═════ Provided data

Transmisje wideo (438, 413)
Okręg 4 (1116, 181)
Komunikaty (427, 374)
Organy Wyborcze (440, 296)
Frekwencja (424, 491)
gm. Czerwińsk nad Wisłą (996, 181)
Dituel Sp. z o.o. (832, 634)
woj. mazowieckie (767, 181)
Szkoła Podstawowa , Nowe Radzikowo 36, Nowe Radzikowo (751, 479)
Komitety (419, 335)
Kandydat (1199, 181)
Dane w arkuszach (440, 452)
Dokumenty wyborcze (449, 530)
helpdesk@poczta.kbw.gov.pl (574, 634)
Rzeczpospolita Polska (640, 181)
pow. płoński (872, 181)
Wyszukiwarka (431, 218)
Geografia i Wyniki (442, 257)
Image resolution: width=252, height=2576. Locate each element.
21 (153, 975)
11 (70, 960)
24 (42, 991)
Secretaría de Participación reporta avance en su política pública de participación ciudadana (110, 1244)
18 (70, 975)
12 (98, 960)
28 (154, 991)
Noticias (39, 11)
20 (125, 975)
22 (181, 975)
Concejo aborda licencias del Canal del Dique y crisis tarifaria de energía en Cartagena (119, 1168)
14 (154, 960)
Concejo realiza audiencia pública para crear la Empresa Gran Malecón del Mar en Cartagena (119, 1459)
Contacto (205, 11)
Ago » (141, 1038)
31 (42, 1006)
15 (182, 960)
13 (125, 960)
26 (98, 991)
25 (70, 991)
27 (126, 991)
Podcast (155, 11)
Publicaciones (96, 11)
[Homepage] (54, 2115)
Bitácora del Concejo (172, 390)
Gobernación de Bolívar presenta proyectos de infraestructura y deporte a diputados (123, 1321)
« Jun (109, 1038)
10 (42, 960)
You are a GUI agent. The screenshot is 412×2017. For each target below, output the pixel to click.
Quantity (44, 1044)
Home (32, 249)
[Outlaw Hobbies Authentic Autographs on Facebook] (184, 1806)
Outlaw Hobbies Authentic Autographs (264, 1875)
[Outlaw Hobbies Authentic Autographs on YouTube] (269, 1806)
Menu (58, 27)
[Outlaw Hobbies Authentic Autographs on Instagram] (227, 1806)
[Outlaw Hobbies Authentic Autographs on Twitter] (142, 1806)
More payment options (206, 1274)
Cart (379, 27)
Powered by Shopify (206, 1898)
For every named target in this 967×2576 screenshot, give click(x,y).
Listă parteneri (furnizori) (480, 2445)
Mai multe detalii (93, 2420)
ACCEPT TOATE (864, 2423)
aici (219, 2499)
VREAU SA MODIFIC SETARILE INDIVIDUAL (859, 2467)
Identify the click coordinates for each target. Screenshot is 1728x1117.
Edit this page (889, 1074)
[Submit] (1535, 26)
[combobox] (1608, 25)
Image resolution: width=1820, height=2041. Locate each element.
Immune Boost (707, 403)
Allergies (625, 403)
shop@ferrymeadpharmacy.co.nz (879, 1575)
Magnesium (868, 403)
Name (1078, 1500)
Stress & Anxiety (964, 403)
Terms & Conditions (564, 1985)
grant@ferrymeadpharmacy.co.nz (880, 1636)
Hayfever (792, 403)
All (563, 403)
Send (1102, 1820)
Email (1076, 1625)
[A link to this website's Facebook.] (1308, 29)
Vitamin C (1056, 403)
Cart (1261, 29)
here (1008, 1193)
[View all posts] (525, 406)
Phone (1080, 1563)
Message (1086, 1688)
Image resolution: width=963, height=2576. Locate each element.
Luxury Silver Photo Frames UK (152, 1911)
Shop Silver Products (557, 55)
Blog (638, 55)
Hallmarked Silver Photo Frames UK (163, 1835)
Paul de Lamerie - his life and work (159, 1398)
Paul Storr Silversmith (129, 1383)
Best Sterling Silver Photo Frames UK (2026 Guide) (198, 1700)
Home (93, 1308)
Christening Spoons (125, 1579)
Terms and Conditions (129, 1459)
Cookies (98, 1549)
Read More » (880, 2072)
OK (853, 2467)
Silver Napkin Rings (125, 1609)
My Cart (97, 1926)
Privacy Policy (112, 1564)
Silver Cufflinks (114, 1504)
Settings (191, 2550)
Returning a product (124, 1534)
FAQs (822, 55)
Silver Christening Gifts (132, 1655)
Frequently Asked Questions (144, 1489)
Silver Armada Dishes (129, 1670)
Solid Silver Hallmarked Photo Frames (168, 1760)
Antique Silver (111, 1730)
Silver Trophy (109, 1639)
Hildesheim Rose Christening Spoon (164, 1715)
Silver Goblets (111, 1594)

══════════

Task requirements — The string "Autographs" marks the lines to copy; report each of them from the data above.

Response area —
[Outlaw Hobbies Authentic Autographs on Facebook] (184, 1806)
Outlaw Hobbies Authentic Autographs (264, 1875)
[Outlaw Hobbies Authentic Autographs on YouTube] (269, 1806)
[Outlaw Hobbies Authentic Autographs on Instagram] (227, 1806)
[Outlaw Hobbies Authentic Autographs on Twitter] (142, 1806)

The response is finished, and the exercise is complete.